Ieri era la “Giornata mondiale delle donne e delle ragazze nella scienza”, voluta dalle Nazioni Unite e patrocinata dall’Unesco. Una giornata che serve a ribadire un messaggio chiaro: la partecipazione femminile in ambito scientifico va rafforzata, incoraggiata e garantita non solo nel rispetto delle pari opportunità, ma soprattutto del talento, un merito che non conosce provenienza, età o distinzioni di sesso.

Una giornata che serve a ribadire a noi donne, per prime, che possiamo e che dobbiamo abbattere il “soffitto di cristallo” e vincere il pregiudizio. “La vita non è facile per nessuno di noi. E allora? Noi dobbiamo perseverare e soprattutto avere confidenza in noi stessi. Dobbiamo credere che siamo dotati per qualcosa e che questa cosa deve essere raggiunta” diceva Marie Curie oltre cent’anni fa.

_Materiale fornito_:

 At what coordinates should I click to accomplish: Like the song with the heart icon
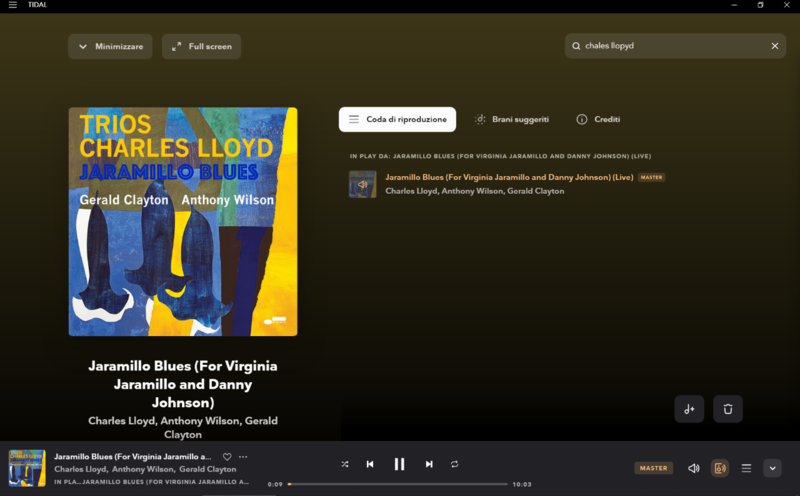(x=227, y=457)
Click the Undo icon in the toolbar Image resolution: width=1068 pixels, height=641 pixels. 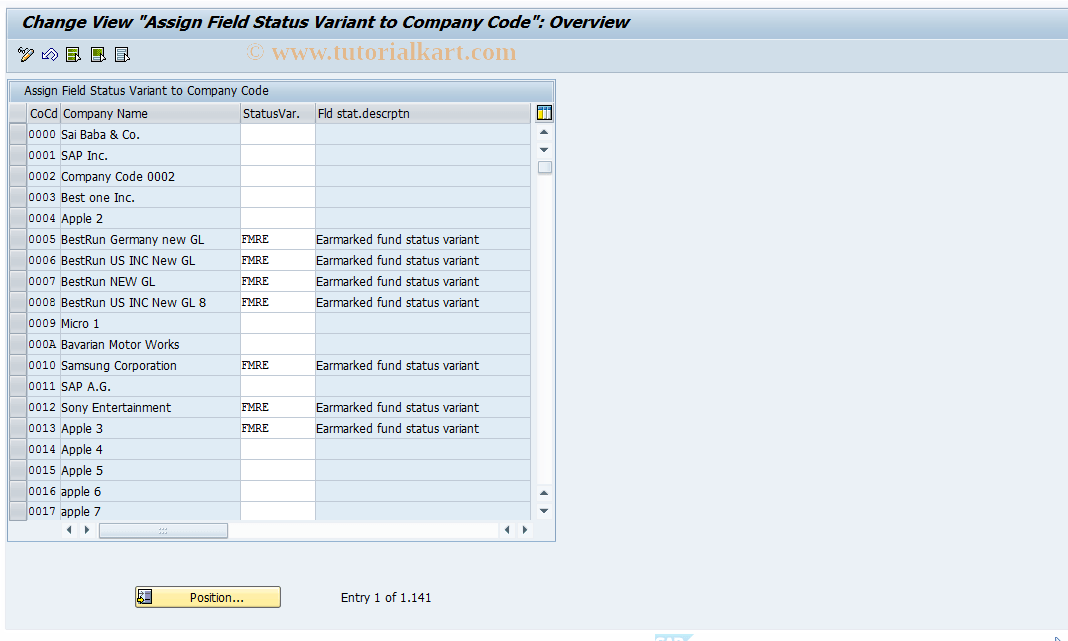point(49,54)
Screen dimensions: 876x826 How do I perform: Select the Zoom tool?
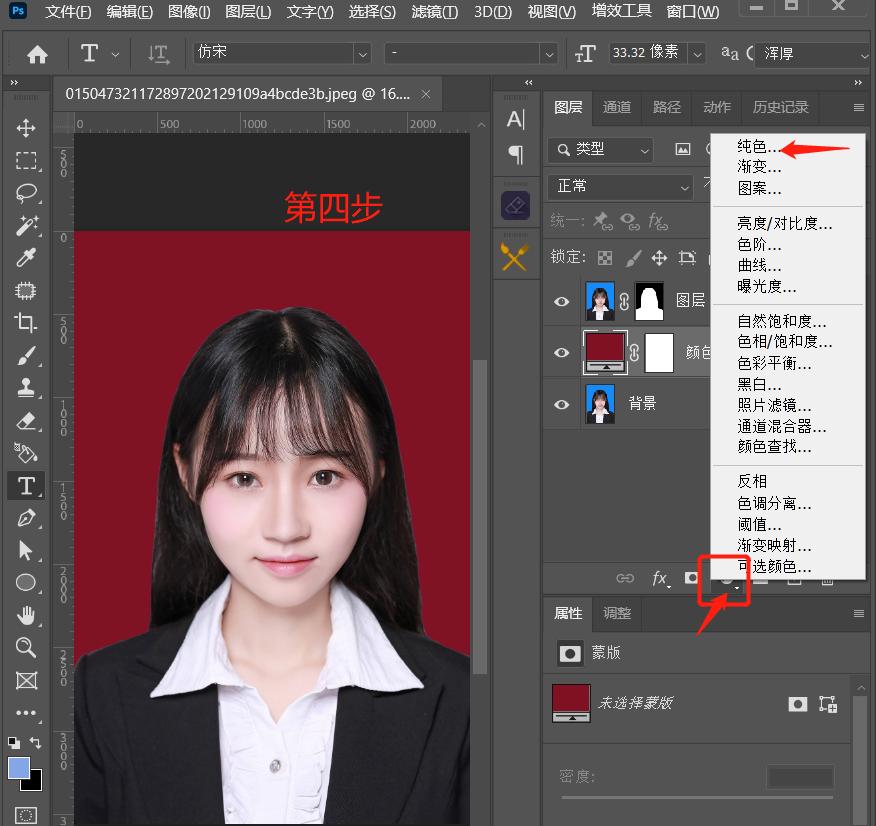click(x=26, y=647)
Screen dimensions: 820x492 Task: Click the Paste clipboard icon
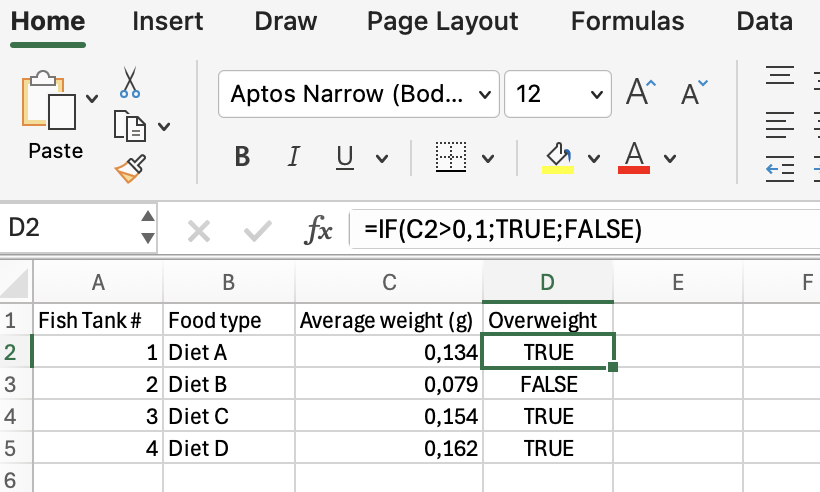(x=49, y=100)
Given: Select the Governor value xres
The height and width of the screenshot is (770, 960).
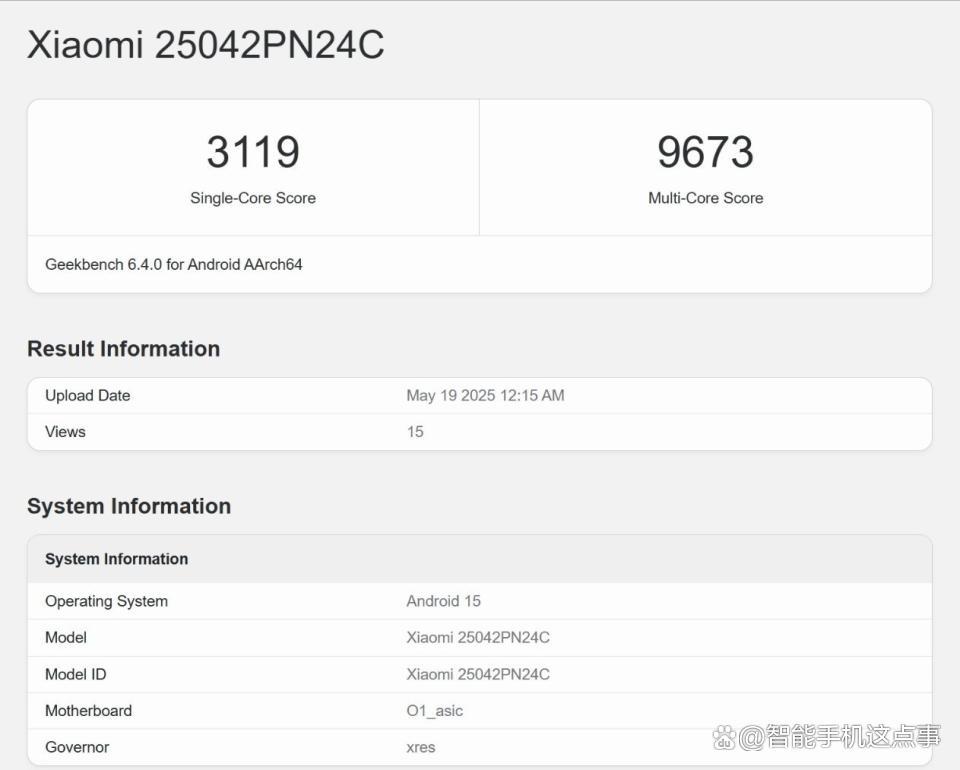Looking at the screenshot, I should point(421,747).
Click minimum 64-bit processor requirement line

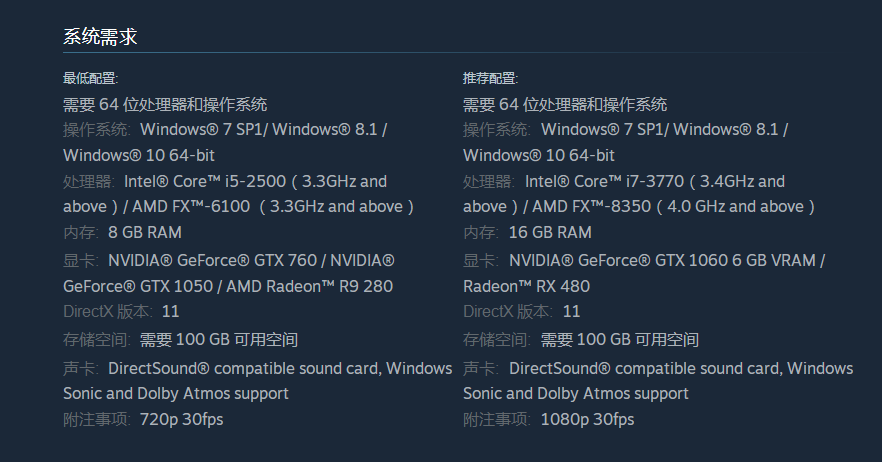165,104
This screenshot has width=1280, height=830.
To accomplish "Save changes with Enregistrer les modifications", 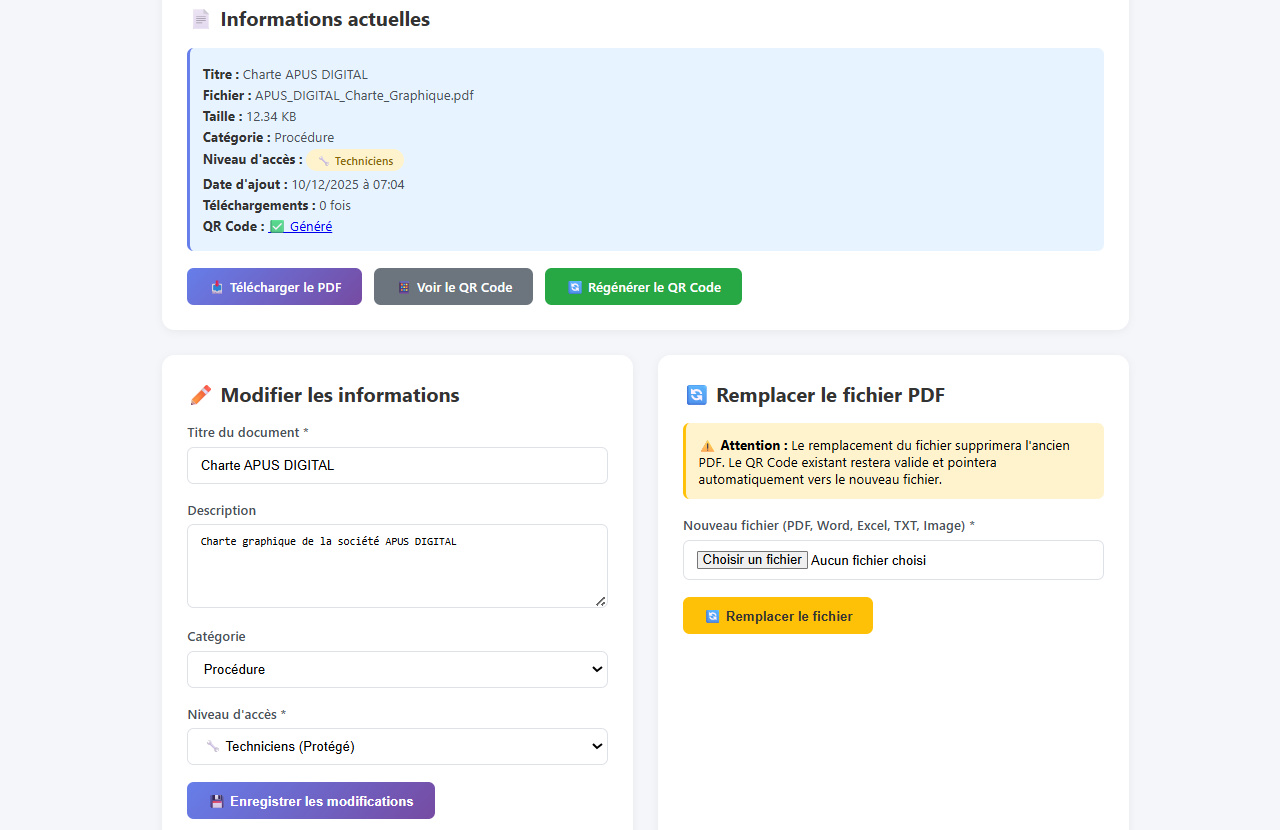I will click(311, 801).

_Consegne_:
(A) Nel testo sulla giornata delle donne nella scienza, quali sono le tre cose che il merito "non conosce"?
(B) Puoi riscrivere in forma più breve il paragrafo che inizia con "Ieri era la", tratto dal testo sulla giornata delle donne nella scienza, conservandone i fatti principali?
(C) Riprendi il testo sulla giornata delle donne nella scienza, proseguendo dopo la citazione di Marie Curie.

_Soluzioni_:
(A)
- provenienza
- età
- distinzioni di sesso

(B) Ieri si è celebrata la "Giornata mondiale delle donne e delle ragazze nella scienza", voluta dalle Nazioni Unite e patrocinata dall'Unesco. Ricorda che la partecipazione femminile alla scienza va rafforzata, incoraggiata e garantita per rispetto delle pari opportunità e soprattutto del talento, che non dipende da provenienza, età o sesso.

(C)
Non è vero che le donne non possono o peggio non riescono all’interno di un laboratorio, dietro alla lente di un microscopio o alla guida di una missione spaziale. Dobbiamo volerlo. Dobbiamo poter credere in noi stesse, fidarci dei riconoscimenti che otteniamo sui banchi di scuola e provare a vincere quel pregiudizio inconscio che spesso ci fa da freno. Alle ragazze portate per la matematica, per l’ingegneria e in generale per le materie scientifiche dico di non cambiare strada per timore di essere additate come “nerd”. Io non riesco ad immaginare nulla di più “cool”! Leonardo da Vinci, di cui ricorrono i 500 anni dalla morte quest’anno, diceva che il piacere più nobile è la gioia della comprensione. Ecco, per me questo è un principio guida per chi vuole studiare la scienza.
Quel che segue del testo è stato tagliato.